**Task goal**:
Restate the listing below word for word.

#####

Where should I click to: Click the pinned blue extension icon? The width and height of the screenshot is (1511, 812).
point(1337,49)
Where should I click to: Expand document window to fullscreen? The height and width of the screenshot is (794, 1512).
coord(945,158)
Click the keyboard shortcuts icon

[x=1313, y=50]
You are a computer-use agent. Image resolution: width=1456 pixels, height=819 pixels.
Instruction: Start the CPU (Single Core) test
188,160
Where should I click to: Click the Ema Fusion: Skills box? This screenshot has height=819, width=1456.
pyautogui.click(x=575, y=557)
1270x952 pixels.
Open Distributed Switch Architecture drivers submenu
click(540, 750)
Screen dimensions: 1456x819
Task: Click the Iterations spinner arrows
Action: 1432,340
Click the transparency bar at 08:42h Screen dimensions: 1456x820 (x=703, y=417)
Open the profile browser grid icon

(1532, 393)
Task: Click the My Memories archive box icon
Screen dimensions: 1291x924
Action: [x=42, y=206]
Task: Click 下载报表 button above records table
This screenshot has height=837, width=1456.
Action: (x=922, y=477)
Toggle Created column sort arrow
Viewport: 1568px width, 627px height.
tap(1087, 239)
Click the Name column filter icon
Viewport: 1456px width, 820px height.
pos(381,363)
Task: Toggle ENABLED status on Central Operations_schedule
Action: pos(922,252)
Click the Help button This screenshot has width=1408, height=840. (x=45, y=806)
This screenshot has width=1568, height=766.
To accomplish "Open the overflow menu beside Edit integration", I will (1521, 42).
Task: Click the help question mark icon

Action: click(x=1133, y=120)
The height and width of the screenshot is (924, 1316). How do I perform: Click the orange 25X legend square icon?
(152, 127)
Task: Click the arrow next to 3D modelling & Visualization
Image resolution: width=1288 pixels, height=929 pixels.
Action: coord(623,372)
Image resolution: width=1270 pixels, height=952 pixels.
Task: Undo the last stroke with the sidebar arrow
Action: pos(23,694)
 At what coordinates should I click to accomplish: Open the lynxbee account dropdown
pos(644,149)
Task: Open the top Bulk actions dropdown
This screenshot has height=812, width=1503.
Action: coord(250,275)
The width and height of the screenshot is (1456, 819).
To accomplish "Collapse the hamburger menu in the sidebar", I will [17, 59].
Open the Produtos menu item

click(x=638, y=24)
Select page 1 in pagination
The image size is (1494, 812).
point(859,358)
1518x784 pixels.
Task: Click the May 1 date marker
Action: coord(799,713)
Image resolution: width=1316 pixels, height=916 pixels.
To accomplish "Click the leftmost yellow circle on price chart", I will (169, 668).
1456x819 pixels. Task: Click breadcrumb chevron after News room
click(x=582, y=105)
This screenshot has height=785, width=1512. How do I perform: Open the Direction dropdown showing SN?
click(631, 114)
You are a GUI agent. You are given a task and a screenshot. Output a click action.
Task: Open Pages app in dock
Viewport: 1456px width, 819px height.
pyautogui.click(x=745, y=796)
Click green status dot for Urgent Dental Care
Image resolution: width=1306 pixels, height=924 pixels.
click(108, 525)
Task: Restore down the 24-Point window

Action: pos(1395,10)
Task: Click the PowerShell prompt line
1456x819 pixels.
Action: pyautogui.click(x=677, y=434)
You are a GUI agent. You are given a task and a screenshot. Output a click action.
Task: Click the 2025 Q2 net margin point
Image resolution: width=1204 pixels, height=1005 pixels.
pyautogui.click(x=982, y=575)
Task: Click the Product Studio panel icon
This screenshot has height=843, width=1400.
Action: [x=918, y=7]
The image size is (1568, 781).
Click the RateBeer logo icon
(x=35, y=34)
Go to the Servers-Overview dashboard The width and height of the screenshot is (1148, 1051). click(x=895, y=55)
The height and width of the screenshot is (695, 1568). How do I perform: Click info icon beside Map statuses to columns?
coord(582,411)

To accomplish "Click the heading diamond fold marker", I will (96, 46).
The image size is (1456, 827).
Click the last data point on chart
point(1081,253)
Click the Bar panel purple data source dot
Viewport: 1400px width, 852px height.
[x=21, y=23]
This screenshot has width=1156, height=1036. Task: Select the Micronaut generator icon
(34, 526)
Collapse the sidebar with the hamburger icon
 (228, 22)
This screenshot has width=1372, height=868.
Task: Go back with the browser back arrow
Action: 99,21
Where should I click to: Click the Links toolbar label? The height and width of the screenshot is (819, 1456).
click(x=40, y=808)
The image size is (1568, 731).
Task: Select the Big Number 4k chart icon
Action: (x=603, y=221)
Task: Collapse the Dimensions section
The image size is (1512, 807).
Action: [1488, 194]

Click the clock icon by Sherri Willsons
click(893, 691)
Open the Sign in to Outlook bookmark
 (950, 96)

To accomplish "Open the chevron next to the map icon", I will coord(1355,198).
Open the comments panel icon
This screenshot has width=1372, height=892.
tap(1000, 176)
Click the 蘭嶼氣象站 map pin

#####

**Task answer**:
Where should I click to: Click the pinned blue extension icon? The width and height of the screenshot is (1511, 812).
point(1337,49)
Where should I click to: Expand document window to fullscreen? The height and width of the screenshot is (794, 1512).
coord(945,158)
Click the keyboard shortcuts icon

[x=1313, y=50]
You are a computer-use agent. Image resolution: width=1456 pixels, height=819 pixels.
Instruction: Start the CPU (Single Core) test
188,160
Where should I click to: Click the Ema Fusion: Skills box? This screenshot has height=819, width=1456.
pyautogui.click(x=575, y=557)
1270x952 pixels.
Open Distributed Switch Architecture drivers submenu
click(540, 750)
Screen dimensions: 1456x819
Task: Click the Iterations spinner arrows
Action: 1432,340
Click the transparency bar at 08:42h Screen dimensions: 1456x820 (x=703, y=417)
Open the profile browser grid icon

(1532, 393)
Task: Click the My Memories archive box icon
Screen dimensions: 1291x924
Action: [x=42, y=206]
Task: Click 下载报表 button above records table
This screenshot has height=837, width=1456.
Action: (x=922, y=477)
Toggle Created column sort arrow
Viewport: 1568px width, 627px height.
tap(1087, 239)
Click the Name column filter icon
Viewport: 1456px width, 820px height.
pos(381,363)
Task: Toggle ENABLED status on Central Operations_schedule
Action: pos(922,252)
Click the Help button This screenshot has width=1408, height=840. (x=45, y=806)
This screenshot has width=1568, height=766.
To accomplish "Open the overflow menu beside Edit integration", I will (1521, 42).
Task: Click the help question mark icon

Action: click(x=1133, y=120)
The height and width of the screenshot is (924, 1316). How do I perform: Click the orange 25X legend square icon?
(152, 127)
Task: Click the arrow next to 3D modelling & Visualization
Image resolution: width=1288 pixels, height=929 pixels.
Action: coord(623,372)
Image resolution: width=1270 pixels, height=952 pixels.
Task: Undo the last stroke with the sidebar arrow
Action: pos(23,694)
 At what coordinates should I click to accomplish: Open the lynxbee account dropdown
pos(644,149)
Task: Open the top Bulk actions dropdown
This screenshot has height=812, width=1503.
Action: coord(250,275)
The width and height of the screenshot is (1456, 819).
To accomplish "Collapse the hamburger menu in the sidebar", I will [17, 59].
Open the Produtos menu item

click(x=638, y=24)
Select page 1 in pagination
The image size is (1494, 812).
point(859,358)
1518x784 pixels.
Task: Click the May 1 date marker
Action: coord(799,713)
Image resolution: width=1316 pixels, height=916 pixels.
To accomplish "Click the leftmost yellow circle on price chart", I will (169, 668).
1456x819 pixels. Task: Click breadcrumb chevron after News room
click(x=582, y=105)
This screenshot has height=785, width=1512. How do I perform: Open the Direction dropdown showing SN?
click(631, 114)
You are a GUI agent. You are given a task and a screenshot. Output a click action.
Task: Open Pages app in dock
Viewport: 1456px width, 819px height.
pyautogui.click(x=745, y=796)
Click green status dot for Urgent Dental Care
Image resolution: width=1306 pixels, height=924 pixels.
click(108, 525)
Task: Restore down the 24-Point window

Action: pos(1395,10)
Task: Click the PowerShell prompt line
1456x819 pixels.
Action: pyautogui.click(x=677, y=434)
You are a GUI agent. You are given a task and a screenshot. Output a click action.
Task: Click the 2025 Q2 net margin point
Image resolution: width=1204 pixels, height=1005 pixels.
pyautogui.click(x=982, y=575)
Task: Click the Product Studio panel icon
This screenshot has height=843, width=1400.
Action: [x=918, y=7]
The image size is (1568, 781).
Click the RateBeer logo icon
(x=35, y=34)
Go to the Servers-Overview dashboard The width and height of the screenshot is (1148, 1051). click(x=895, y=55)
The height and width of the screenshot is (695, 1568). How do I perform: Click info icon beside Map statuses to columns?
coord(582,411)

To accomplish "Click the heading diamond fold marker", I will (96, 46).
The image size is (1456, 827).
Click the last data point on chart
point(1081,253)
Click the Bar panel purple data source dot
Viewport: 1400px width, 852px height.
[x=21, y=23]
This screenshot has width=1156, height=1036. Task: Select the Micronaut generator icon
(34, 526)
Collapse the sidebar with the hamburger icon
 (228, 22)
This screenshot has width=1372, height=868.
Task: Go back with the browser back arrow
Action: 99,21
Where should I click to: Click the Links toolbar label? The height and width of the screenshot is (819, 1456).
click(x=40, y=808)
The image size is (1568, 731).
Task: Select the Big Number 4k chart icon
Action: (x=603, y=221)
Task: Collapse the Dimensions section
The image size is (1512, 807).
Action: [1488, 194]

Click the clock icon by Sherri Willsons
click(893, 691)
Open the Sign in to Outlook bookmark
 (950, 96)

To accomplish "Open the chevron next to the map icon", I will coord(1355,198).
Open the comments panel icon
This screenshot has width=1372, height=892.
tap(1000, 176)
Click the 蘭嶼氣象站 map pin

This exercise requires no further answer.